As in previous years, we analysed several EV-readiness factors to find out which of our 22 European markets is best prepared to support and accelerate the all-important electric mobility transition.
This blog was originally published by ALD Automotive | LeasePlan, now Ayvens.
LeasePlan has just published the sixth edition of its annual Electric Vehicle (EV) Readiness Index! To come to the rankings we looked at three main factors assessed:
- 1.The maturity of the EV market (including plug-in hybrids)
- 2.The maturity of EV infrastructure (such as the availability of public charging points and fast chargers)
- 3.The total cost of ownership (TCO) of an EV (taking into account, for example, government incentives and energy prices)
The million euro question
So, which country came out on top in 2023? Congratulations to Norway – heading up the leaderboard for the third consecutive year! Once again, it was followed by the Netherlands in second place. Now that EVs make up an impressive 89% of new vehicle registrations in Norway, government incentives are being phased out.
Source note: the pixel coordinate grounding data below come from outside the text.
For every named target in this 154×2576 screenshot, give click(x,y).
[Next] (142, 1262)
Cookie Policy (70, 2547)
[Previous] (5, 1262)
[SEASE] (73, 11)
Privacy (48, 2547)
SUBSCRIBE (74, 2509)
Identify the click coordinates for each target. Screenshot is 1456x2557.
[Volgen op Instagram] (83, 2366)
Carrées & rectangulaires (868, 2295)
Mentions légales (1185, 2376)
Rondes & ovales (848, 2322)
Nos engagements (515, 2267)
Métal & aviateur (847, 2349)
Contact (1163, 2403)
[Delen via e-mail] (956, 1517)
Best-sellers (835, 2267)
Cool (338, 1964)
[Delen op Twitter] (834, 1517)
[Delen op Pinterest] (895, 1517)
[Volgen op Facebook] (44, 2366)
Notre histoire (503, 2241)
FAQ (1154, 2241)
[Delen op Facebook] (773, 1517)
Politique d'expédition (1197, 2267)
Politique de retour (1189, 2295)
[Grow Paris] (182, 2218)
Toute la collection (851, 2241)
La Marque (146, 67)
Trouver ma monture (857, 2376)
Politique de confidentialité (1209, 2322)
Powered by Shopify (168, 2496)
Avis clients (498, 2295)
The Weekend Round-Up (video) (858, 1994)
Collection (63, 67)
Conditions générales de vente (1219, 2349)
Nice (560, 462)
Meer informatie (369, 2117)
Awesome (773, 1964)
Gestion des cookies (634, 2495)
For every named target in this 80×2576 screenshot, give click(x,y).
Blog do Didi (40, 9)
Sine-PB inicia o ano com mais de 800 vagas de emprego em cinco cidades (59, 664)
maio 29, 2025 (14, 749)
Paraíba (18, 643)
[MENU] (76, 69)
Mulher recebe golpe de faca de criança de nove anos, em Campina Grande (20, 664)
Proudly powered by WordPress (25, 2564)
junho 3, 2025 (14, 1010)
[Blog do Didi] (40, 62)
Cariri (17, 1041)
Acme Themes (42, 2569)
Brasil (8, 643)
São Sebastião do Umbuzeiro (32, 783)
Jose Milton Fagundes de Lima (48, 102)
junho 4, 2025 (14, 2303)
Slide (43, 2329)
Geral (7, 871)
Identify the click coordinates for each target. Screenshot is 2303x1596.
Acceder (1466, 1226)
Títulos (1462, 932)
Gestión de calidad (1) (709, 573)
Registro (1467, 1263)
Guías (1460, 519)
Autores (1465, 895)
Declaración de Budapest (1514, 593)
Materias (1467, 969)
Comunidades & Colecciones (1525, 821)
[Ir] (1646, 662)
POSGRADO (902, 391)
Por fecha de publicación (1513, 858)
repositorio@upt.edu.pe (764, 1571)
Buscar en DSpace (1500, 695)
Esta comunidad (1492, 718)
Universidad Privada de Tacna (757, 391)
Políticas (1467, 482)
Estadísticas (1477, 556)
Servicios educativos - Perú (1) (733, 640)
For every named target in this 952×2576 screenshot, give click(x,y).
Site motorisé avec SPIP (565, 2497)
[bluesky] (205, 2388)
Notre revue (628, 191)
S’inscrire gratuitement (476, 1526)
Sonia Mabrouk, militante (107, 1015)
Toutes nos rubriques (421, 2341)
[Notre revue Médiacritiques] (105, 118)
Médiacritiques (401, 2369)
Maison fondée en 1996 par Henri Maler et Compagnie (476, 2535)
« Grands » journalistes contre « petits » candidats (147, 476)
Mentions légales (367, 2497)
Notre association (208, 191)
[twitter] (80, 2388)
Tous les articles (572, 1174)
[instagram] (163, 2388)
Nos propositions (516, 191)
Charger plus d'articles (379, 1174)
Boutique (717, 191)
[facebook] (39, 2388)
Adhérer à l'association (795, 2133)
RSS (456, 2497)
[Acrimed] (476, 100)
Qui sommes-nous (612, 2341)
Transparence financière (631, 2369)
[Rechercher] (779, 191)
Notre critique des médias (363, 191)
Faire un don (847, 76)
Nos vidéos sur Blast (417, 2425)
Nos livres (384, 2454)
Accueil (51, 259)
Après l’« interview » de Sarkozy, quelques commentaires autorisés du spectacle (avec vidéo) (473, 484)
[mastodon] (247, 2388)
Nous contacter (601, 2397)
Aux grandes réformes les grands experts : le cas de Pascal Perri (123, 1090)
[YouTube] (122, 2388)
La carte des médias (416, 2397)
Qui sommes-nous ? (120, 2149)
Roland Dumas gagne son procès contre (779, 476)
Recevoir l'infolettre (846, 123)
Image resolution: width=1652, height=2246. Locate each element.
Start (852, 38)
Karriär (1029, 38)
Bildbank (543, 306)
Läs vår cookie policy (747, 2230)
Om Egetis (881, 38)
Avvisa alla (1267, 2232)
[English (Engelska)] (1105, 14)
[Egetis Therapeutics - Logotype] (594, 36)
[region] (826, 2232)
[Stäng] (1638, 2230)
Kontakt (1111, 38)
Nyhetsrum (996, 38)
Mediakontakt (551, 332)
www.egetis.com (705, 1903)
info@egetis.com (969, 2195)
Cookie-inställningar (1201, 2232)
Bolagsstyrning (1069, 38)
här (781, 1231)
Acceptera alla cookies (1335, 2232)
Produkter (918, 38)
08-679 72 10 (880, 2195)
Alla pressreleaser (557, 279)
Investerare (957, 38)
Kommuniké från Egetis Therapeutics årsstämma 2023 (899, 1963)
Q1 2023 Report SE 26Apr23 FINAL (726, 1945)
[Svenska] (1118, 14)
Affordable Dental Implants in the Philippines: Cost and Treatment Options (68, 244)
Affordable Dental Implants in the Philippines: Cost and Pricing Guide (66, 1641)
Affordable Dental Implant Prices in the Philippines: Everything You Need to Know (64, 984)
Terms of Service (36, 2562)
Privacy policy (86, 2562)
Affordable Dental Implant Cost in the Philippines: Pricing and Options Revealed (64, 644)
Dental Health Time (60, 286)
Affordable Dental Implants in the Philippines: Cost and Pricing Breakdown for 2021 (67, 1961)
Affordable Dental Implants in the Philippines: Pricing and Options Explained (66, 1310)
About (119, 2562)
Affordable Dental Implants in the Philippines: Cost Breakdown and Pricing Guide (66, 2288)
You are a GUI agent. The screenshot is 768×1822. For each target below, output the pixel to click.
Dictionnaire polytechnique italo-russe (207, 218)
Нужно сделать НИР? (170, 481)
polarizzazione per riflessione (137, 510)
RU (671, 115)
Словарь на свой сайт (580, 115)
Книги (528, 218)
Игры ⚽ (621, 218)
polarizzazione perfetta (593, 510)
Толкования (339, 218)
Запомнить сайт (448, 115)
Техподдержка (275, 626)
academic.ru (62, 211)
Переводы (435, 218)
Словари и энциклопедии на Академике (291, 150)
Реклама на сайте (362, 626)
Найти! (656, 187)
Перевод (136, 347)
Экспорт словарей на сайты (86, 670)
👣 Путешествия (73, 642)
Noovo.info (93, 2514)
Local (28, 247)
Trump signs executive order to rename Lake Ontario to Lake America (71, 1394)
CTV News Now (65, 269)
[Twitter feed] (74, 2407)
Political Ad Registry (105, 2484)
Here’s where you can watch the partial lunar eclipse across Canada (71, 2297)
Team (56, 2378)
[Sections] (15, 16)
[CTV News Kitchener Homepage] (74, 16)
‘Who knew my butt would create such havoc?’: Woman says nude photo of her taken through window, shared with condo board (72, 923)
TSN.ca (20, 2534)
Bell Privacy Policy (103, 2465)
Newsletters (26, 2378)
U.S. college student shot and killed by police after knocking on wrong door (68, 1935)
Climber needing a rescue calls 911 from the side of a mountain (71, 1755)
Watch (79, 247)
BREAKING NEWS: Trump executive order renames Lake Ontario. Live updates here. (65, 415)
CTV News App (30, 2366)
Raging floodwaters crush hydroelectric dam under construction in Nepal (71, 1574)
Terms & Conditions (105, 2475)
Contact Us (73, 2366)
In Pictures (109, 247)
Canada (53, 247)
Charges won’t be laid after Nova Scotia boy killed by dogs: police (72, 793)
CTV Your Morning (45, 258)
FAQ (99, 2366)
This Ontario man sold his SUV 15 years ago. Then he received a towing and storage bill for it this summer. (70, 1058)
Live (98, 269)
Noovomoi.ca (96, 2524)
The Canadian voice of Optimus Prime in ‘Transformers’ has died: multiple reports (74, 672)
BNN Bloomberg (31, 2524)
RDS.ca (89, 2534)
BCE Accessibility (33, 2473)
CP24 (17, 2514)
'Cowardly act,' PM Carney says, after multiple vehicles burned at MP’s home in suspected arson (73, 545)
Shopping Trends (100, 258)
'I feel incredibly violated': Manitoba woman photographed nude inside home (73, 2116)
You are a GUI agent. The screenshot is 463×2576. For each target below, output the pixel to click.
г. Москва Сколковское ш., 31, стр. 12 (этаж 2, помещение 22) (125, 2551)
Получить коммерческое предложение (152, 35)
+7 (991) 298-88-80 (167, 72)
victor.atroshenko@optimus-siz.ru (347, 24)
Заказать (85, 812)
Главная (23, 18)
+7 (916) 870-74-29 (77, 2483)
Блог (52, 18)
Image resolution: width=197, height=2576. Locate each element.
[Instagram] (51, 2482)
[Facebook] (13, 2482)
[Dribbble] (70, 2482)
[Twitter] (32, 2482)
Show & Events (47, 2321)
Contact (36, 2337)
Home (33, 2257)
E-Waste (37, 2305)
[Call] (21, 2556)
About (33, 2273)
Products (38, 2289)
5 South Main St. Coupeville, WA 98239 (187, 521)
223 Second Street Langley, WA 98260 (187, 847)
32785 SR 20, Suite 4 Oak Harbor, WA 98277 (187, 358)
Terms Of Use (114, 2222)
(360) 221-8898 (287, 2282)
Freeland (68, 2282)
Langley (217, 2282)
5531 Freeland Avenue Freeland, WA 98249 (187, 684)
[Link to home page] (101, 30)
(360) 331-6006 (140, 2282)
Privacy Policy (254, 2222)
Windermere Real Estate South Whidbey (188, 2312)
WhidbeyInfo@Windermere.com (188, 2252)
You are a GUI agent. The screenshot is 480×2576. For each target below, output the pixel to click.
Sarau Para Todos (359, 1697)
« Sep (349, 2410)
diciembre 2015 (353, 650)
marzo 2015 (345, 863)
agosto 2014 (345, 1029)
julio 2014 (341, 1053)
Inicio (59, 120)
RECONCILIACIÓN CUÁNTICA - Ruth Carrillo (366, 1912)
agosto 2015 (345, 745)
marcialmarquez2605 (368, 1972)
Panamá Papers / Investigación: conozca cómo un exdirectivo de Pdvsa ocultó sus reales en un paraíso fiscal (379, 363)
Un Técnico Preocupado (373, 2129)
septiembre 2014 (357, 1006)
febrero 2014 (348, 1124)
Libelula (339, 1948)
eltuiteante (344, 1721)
Exploring the key findings
Despite there not being much change at the top in 2023, there are several promising trends developing elsewhere in the list. First, the mid-segment countries are fast catching up with the leaders, with only four points between positions #3 (jointly held by the UK, Austria, Sweden and Luxembourg) and #12 (Portugal). Second, both the maturity of the EV market and the maturity of EV infrastructure increased significantly across the board, up 19% and 43% respectively. And third, overall, we can see a general improvement in EV readiness across Europe, with a combined of 72 additional points earned by the 22 countries versus the previous year. The points in the index are calculated by weighing up various key performance indicators (KPI) in each factor. Each KPI is granted a maximum number of points and a percentage weighting. For a full list and explanation, see page four of the index. Germany and France (in joint 10th place) grew their charging infrastructure maturity by 3 and 4 additional points respectively – a crucial step up in both countries’ EV transitions. On the other hand, TCO saw a less positive result in 2023, with only Hungary and the Czech Republic making a significant improvement to their previous scores. Overall, affordability dropped by 6%, mostly as a result of the rise in European energy prices in 2022. Nevertheless, some countries (such as Austria, the Czech Republic and Italy) improved the financial incentives on offer to EV drivers over the course of the year. Meanwhile, despite significant improvement, charging infrastructure is still the biggest bottleneck holding back the EV transition. While some countries – France, Denmark, Slovakia and Spain – made notable improvements in 2022, this category once again received the lowest scores in our Readiness Index.
The biggest climber
In 2023, the award for overall biggest improvement goes to … Denmark! It made an eight-point jump in its EV preparedness versus 2022, taking it from #11 to #7. This success was driven by improvements to both its infrastructure and market maturity.
What's next for EVs?
Let’s look to the future – because, of course, the EV Readiness Index is much more than just a country ranking. It provides detailed data across key metrics related to markets, infrastructure and TCO that can help fleet managers make more informed decisions about fleet electrification. For instance, it’s clear that, despite TCO taking a few knocks in 2022, EVs are typically still more affordable than comparable combustion vehicles. And that’s just one reason why companies and fleet managers should be getting behind the EV wheel sooner rather than later … Alongside attractive costs, we can point to many other EV benefits, including impressive new technology developments that are putting range anxiety in the rear-view mirror, greater availability as manufacturers prioritise their production and even higher levels of reported driver satisfaction – which is certainly something business fleets should take note of. And then there’s the big one: sustainability. Companies that don’t embrace EV mobility are less likely to be able to keep up with growing regulatory and societal pressure to cut their emissions. In turn, that puts business continuity itself at risk – if, for example, clients turn to other suppliers or vehicles are barred from low-emission zones. Now, we don’t need a crystal ball to tell us that’s not a risk worth taking!